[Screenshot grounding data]
== Segment start ==

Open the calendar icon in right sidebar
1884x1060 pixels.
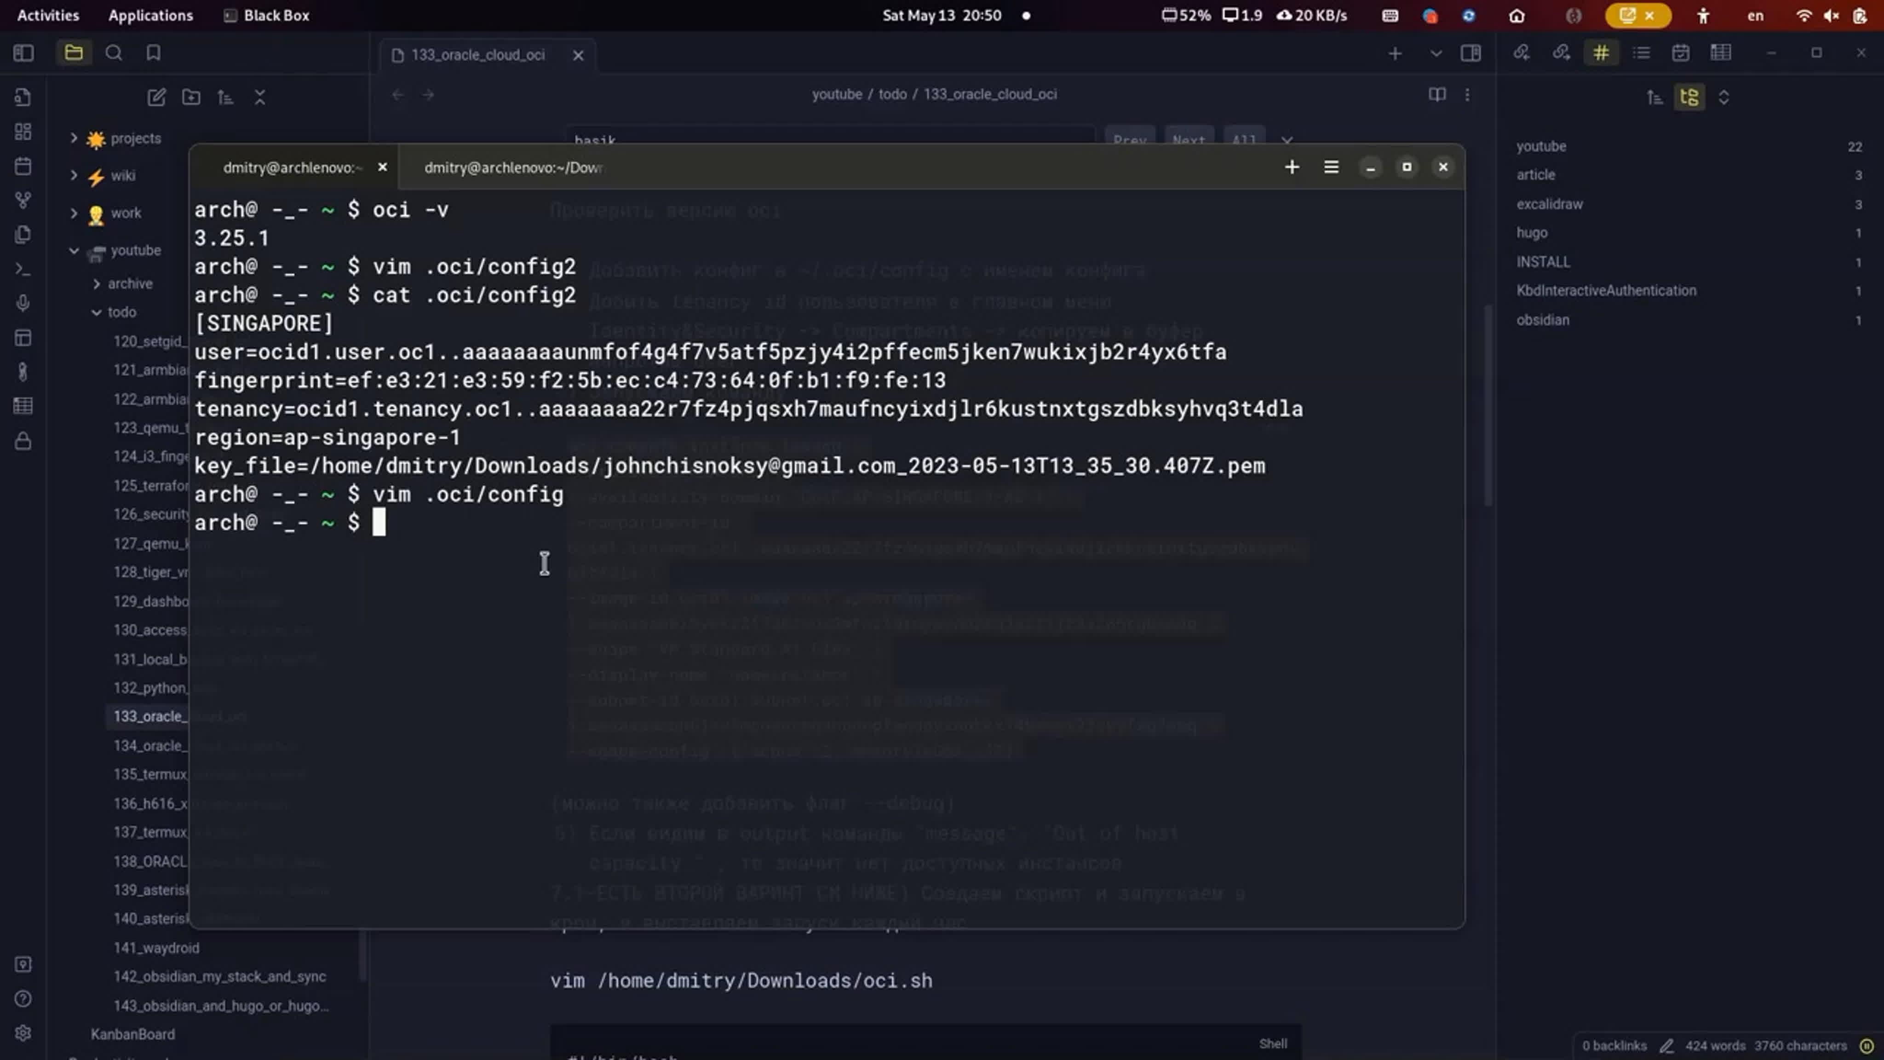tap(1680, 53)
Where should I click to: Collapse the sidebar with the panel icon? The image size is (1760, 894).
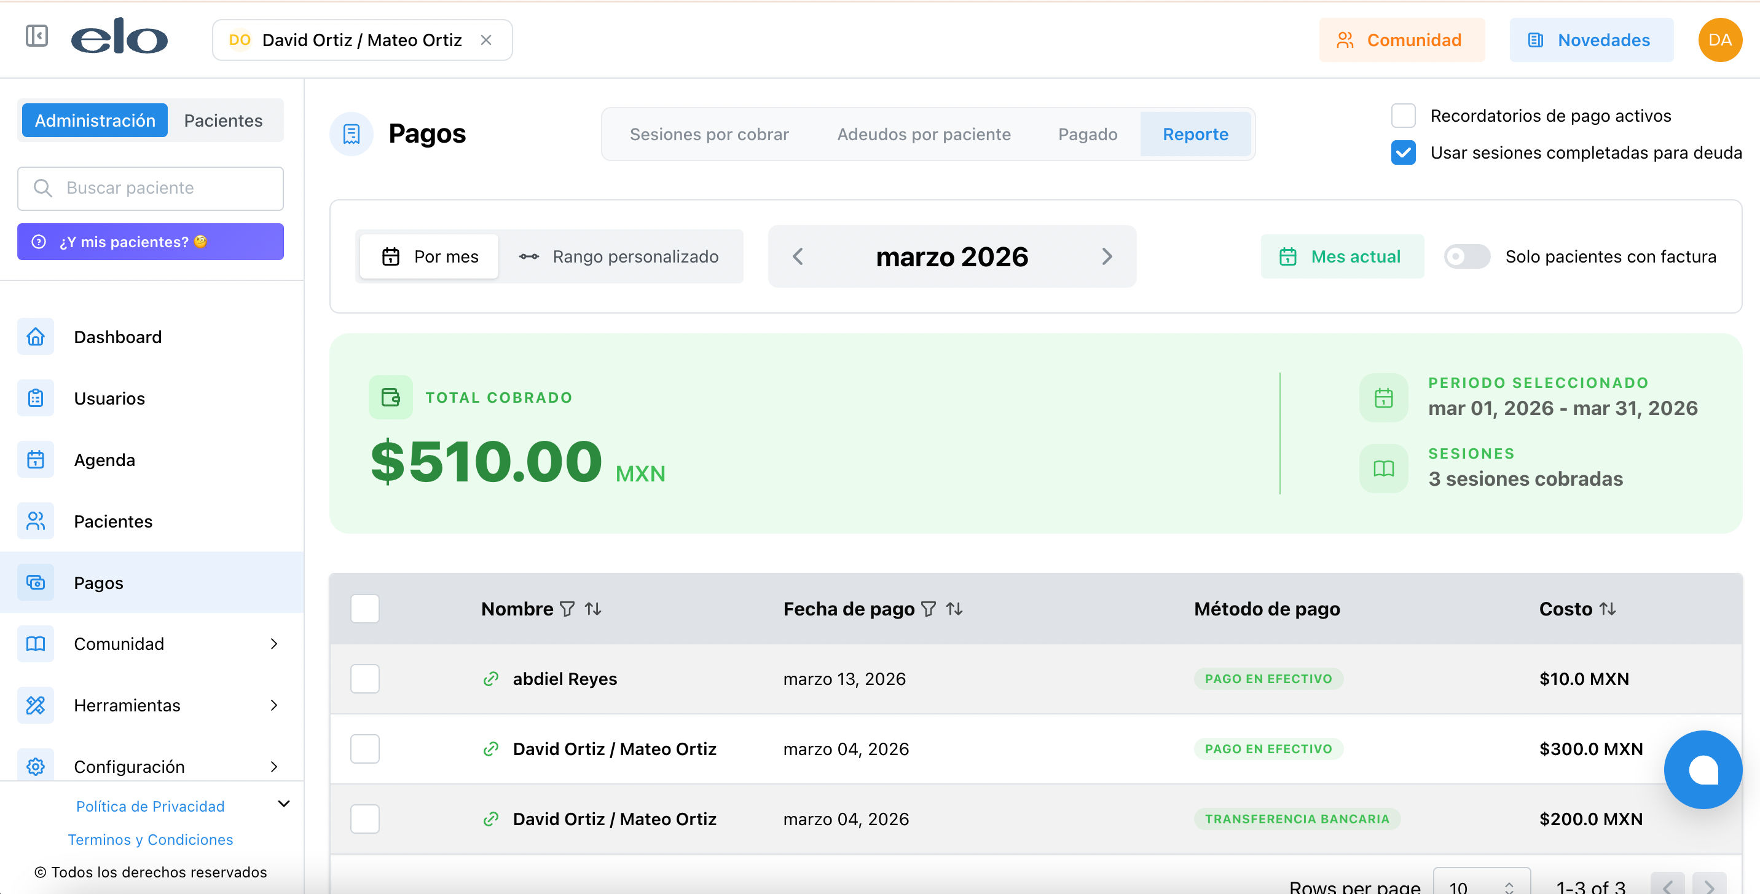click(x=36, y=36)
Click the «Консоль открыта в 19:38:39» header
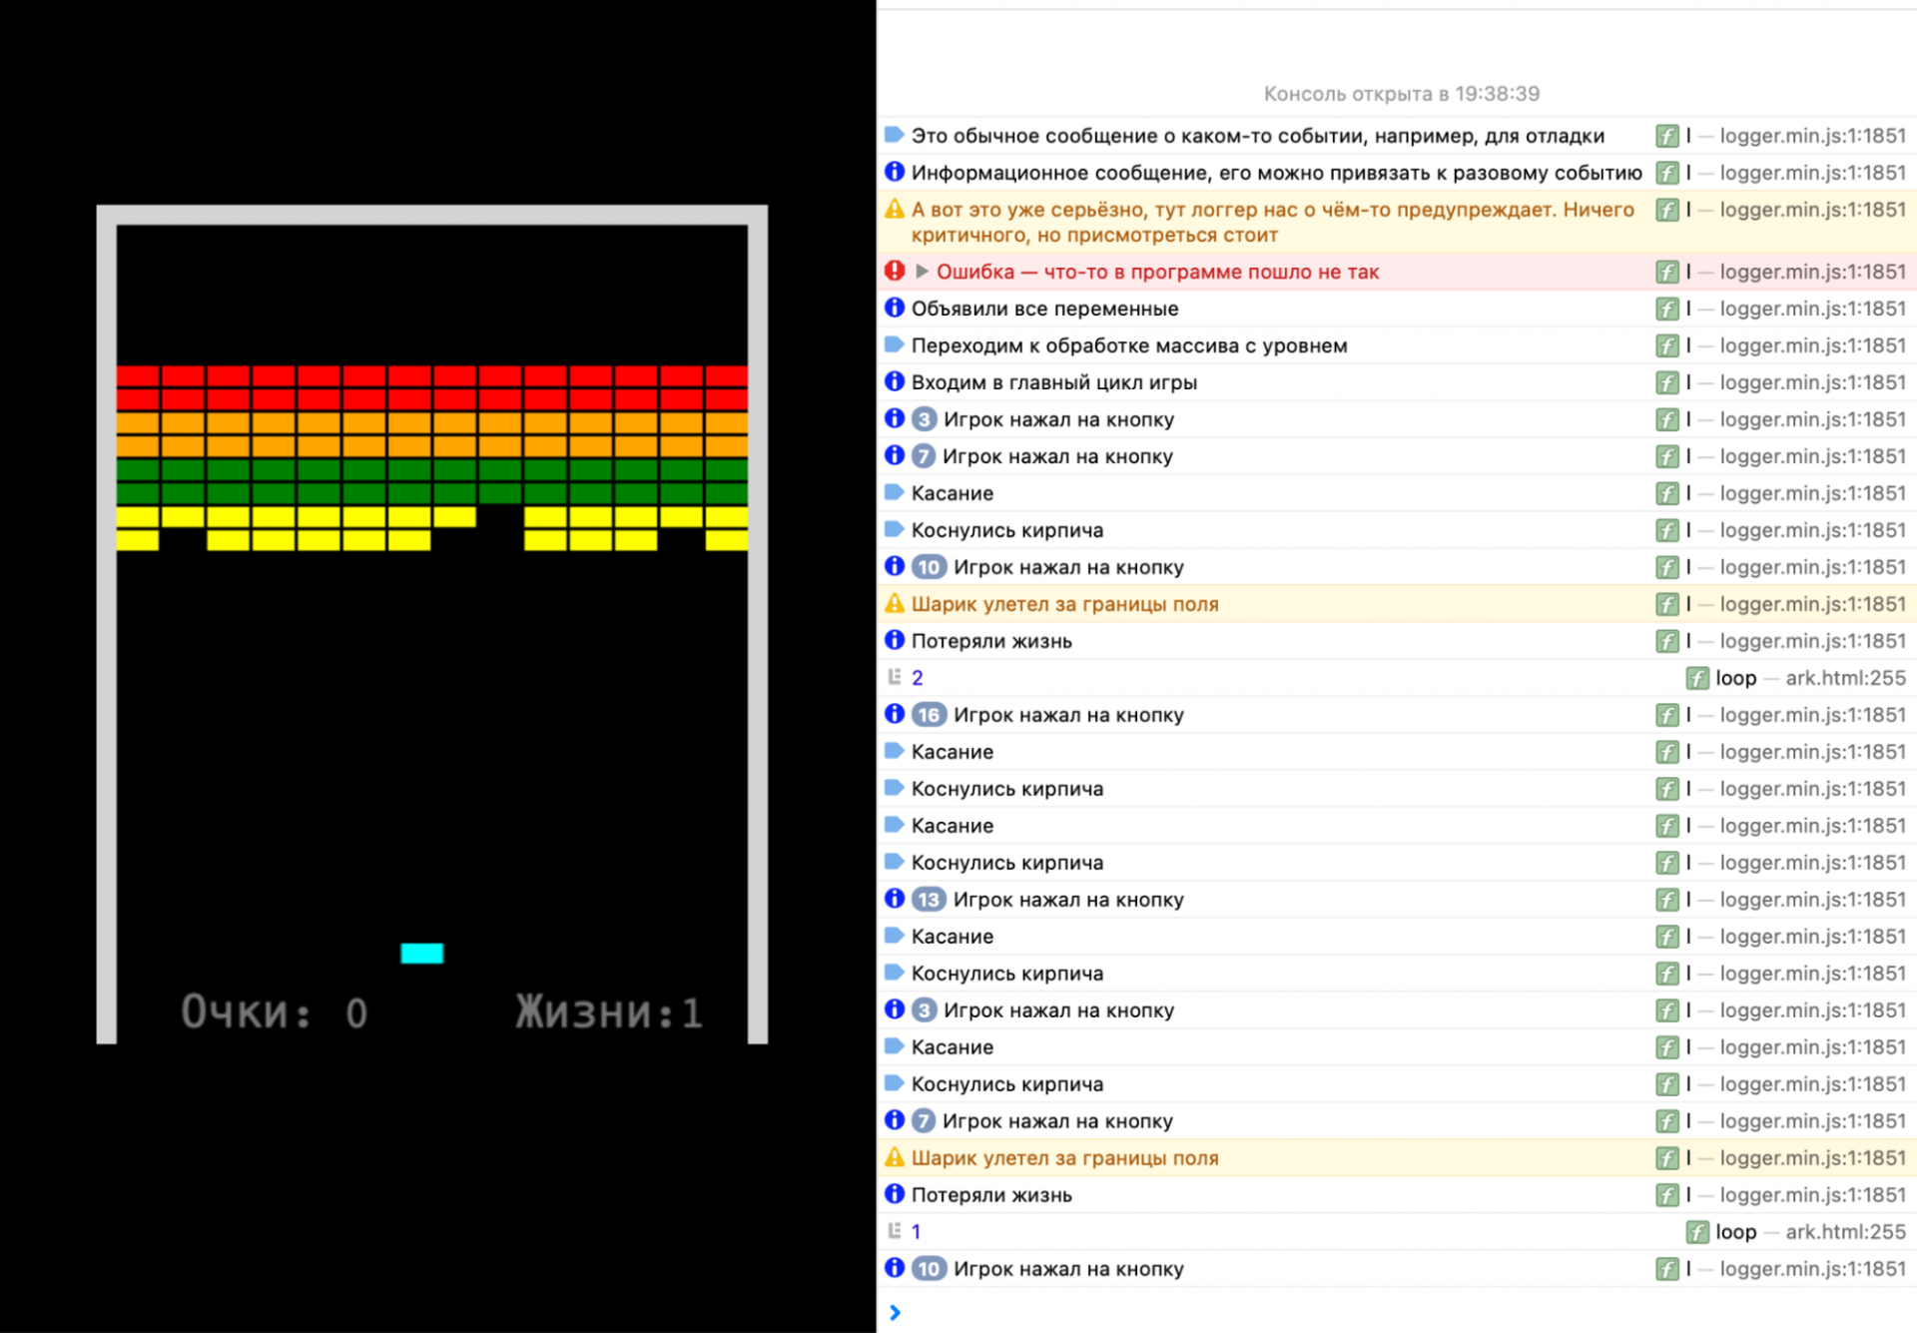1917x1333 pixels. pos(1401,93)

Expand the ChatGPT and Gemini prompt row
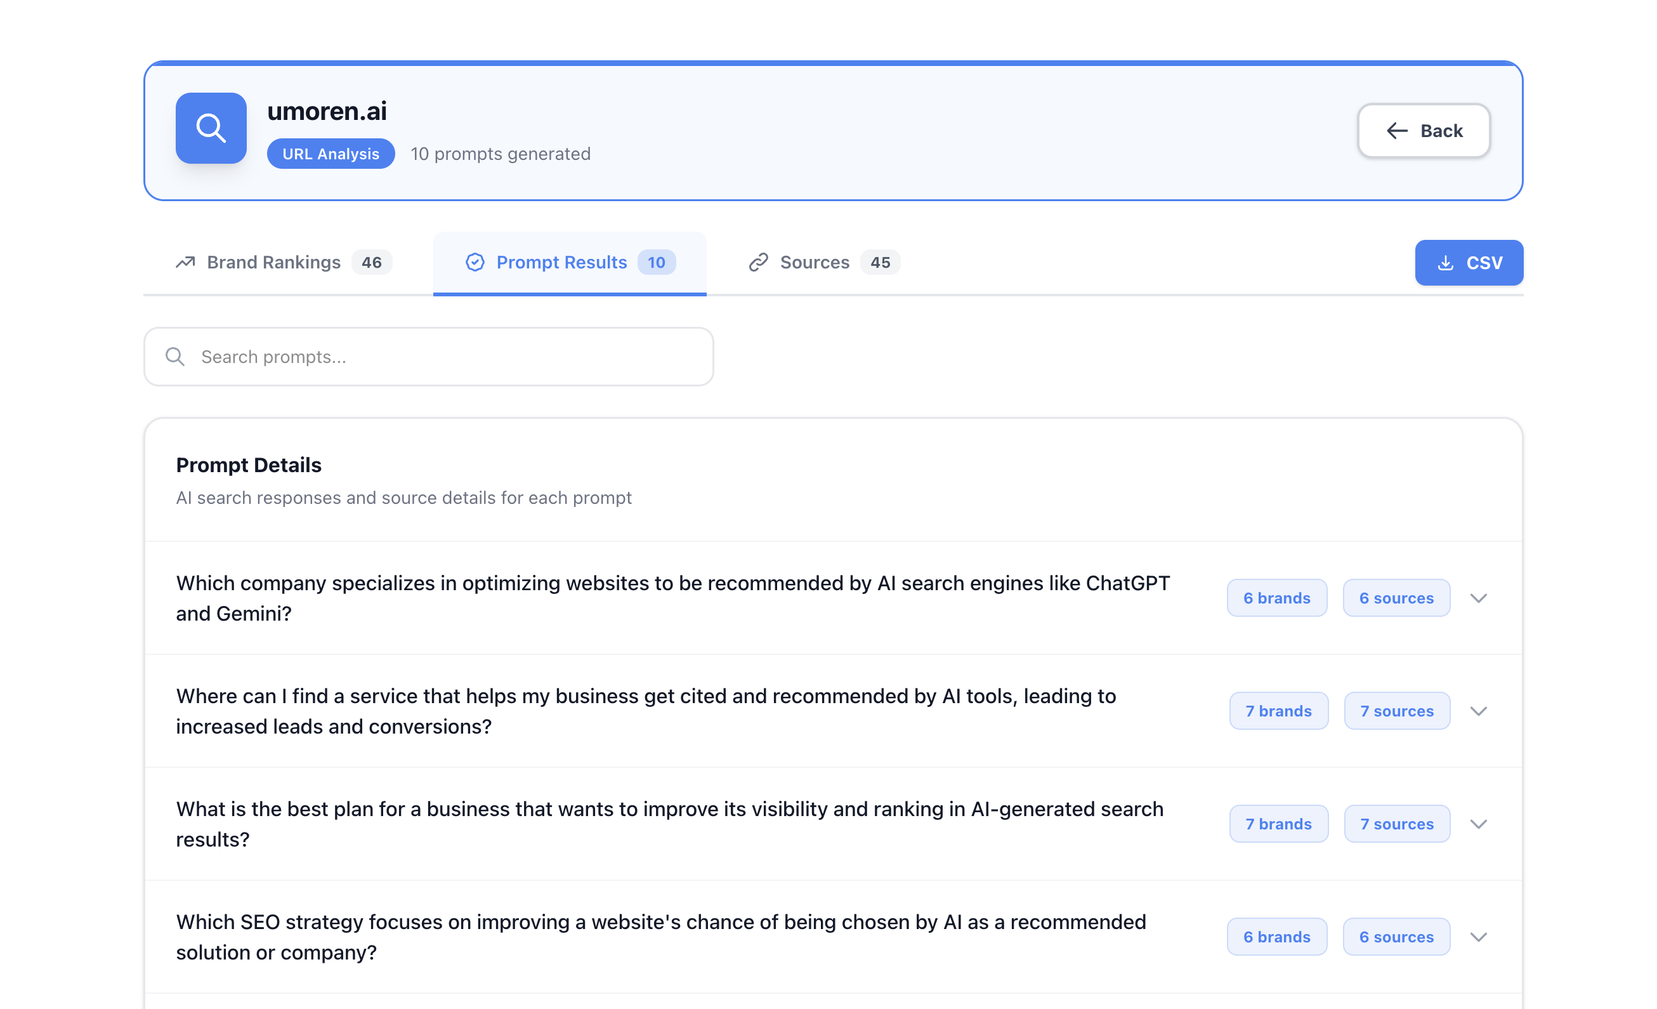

== Segment end ==

Your response must reproduce every line of the data exactly, with images omitted.

ANSWER:
Open the calendar icon in right sidebar
1884x1060 pixels.
tap(1680, 53)
Where should I click to: Collapse the sidebar with the panel icon? The image size is (1760, 894).
click(x=36, y=36)
Click the «Консоль открыта в 19:38:39» header
1917x1333 pixels. pos(1401,93)

Expand the ChatGPT and Gemini prompt row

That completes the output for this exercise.